**GOAL OF THE EXERCISE**
Repeat the data exactly, so that every line matches the original.

BEGIN EXERCISE INPUT

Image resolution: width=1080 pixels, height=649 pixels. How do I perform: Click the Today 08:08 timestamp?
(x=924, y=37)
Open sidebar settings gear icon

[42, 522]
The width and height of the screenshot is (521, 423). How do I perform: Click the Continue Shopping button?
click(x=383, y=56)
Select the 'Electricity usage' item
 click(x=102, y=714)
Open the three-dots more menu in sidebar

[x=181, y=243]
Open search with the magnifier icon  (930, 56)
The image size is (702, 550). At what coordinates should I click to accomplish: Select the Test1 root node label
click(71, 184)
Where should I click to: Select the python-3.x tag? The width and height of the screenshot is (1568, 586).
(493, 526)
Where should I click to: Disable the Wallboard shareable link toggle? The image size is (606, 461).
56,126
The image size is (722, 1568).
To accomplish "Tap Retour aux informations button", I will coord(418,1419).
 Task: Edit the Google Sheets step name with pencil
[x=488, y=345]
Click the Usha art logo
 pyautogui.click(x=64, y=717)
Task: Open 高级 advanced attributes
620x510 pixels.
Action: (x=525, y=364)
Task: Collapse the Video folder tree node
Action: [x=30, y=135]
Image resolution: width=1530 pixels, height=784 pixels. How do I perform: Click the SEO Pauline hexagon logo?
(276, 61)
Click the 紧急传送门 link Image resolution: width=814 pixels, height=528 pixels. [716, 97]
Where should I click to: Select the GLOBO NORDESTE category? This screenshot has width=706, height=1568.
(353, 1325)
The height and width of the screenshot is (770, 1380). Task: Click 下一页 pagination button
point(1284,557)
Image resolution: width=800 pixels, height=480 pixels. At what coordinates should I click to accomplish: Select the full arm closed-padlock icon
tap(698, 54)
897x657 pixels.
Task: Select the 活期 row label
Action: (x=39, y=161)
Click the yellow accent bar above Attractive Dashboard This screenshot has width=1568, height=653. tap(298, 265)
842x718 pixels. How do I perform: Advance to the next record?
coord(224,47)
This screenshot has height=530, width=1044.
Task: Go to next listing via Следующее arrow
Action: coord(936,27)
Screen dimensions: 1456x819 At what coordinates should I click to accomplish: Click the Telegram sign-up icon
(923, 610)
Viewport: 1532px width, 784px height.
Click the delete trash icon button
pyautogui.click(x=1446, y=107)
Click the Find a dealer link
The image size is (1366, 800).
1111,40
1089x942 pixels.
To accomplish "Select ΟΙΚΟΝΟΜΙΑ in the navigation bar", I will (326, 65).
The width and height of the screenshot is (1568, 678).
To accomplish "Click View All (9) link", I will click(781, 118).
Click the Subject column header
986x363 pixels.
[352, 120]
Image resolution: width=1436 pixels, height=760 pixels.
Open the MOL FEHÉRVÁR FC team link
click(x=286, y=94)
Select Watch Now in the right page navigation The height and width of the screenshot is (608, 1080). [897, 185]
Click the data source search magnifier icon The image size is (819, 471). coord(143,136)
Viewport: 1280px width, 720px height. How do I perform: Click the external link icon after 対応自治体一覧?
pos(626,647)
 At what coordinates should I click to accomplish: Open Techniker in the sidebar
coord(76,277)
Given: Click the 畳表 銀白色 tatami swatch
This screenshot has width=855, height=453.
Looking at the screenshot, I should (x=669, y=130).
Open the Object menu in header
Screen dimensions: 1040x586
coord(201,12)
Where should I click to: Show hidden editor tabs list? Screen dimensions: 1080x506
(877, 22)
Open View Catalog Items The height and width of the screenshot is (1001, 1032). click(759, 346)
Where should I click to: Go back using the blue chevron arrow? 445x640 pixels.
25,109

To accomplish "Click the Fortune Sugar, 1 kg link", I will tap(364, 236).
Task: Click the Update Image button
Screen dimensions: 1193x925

END EXERCISE INPUT

**OUTPUT FOR THIS TASK**
Image resolution: width=1080 pixels, height=649 pixels. How do I perform: Click the Today 08:08 timestamp?
(x=924, y=37)
Open sidebar settings gear icon

[42, 522]
The width and height of the screenshot is (521, 423). How do I perform: Click the Continue Shopping button?
click(x=383, y=56)
Select the 'Electricity usage' item
 click(x=102, y=714)
Open the three-dots more menu in sidebar

[x=181, y=243]
Open search with the magnifier icon  (930, 56)
The image size is (702, 550). At what coordinates should I click to accomplish: Select the Test1 root node label
click(71, 184)
Where should I click to: Select the python-3.x tag? The width and height of the screenshot is (1568, 586).
(493, 526)
Where should I click to: Disable the Wallboard shareable link toggle? The image size is (606, 461).
56,126
The image size is (722, 1568).
To accomplish "Tap Retour aux informations button", I will coord(418,1419).
 Task: Edit the Google Sheets step name with pencil
[x=488, y=345]
Click the Usha art logo
 pyautogui.click(x=64, y=717)
Task: Open 高级 advanced attributes
620x510 pixels.
Action: (x=525, y=364)
Task: Collapse the Video folder tree node
Action: [x=30, y=135]
Image resolution: width=1530 pixels, height=784 pixels. How do I perform: Click the SEO Pauline hexagon logo?
(276, 61)
Click the 紧急传送门 link Image resolution: width=814 pixels, height=528 pixels. [716, 97]
Where should I click to: Select the GLOBO NORDESTE category? This screenshot has width=706, height=1568.
(353, 1325)
The height and width of the screenshot is (770, 1380). Task: Click 下一页 pagination button
point(1284,557)
Image resolution: width=800 pixels, height=480 pixels. At what coordinates should I click to accomplish: Select the full arm closed-padlock icon
tap(698, 54)
897x657 pixels.
Task: Select the 活期 row label
Action: (x=39, y=161)
Click the yellow accent bar above Attractive Dashboard This screenshot has width=1568, height=653. tap(298, 265)
842x718 pixels. How do I perform: Advance to the next record?
coord(224,47)
This screenshot has height=530, width=1044.
Task: Go to next listing via Следующее arrow
Action: coord(936,27)
Screen dimensions: 1456x819 At what coordinates should I click to accomplish: Click the Telegram sign-up icon
(923, 610)
Viewport: 1532px width, 784px height.
Click the delete trash icon button
pyautogui.click(x=1446, y=107)
Click the Find a dealer link
The image size is (1366, 800).
1111,40
1089x942 pixels.
To accomplish "Select ΟΙΚΟΝΟΜΙΑ in the navigation bar", I will (326, 65).
The width and height of the screenshot is (1568, 678).
To accomplish "Click View All (9) link", I will click(781, 118).
Click the Subject column header
986x363 pixels.
[352, 120]
Image resolution: width=1436 pixels, height=760 pixels.
Open the MOL FEHÉRVÁR FC team link
click(x=286, y=94)
Select Watch Now in the right page navigation The height and width of the screenshot is (608, 1080). [897, 185]
Click the data source search magnifier icon The image size is (819, 471). coord(143,136)
Viewport: 1280px width, 720px height. How do I perform: Click the external link icon after 対応自治体一覧?
pos(626,647)
 At what coordinates should I click to accomplish: Open Techniker in the sidebar
coord(76,277)
Given: Click the 畳表 銀白色 tatami swatch
This screenshot has width=855, height=453.
Looking at the screenshot, I should (x=669, y=130).
Open the Object menu in header
Screen dimensions: 1040x586
coord(201,12)
Where should I click to: Show hidden editor tabs list? Screen dimensions: 1080x506
(877, 22)
Open View Catalog Items The height and width of the screenshot is (1001, 1032). click(759, 346)
Where should I click to: Go back using the blue chevron arrow? 445x640 pixels.
25,109

To accomplish "Click the Fortune Sugar, 1 kg link", I will tap(364, 236).
Task: Click the Update Image button
Screen dimensions: 1193x925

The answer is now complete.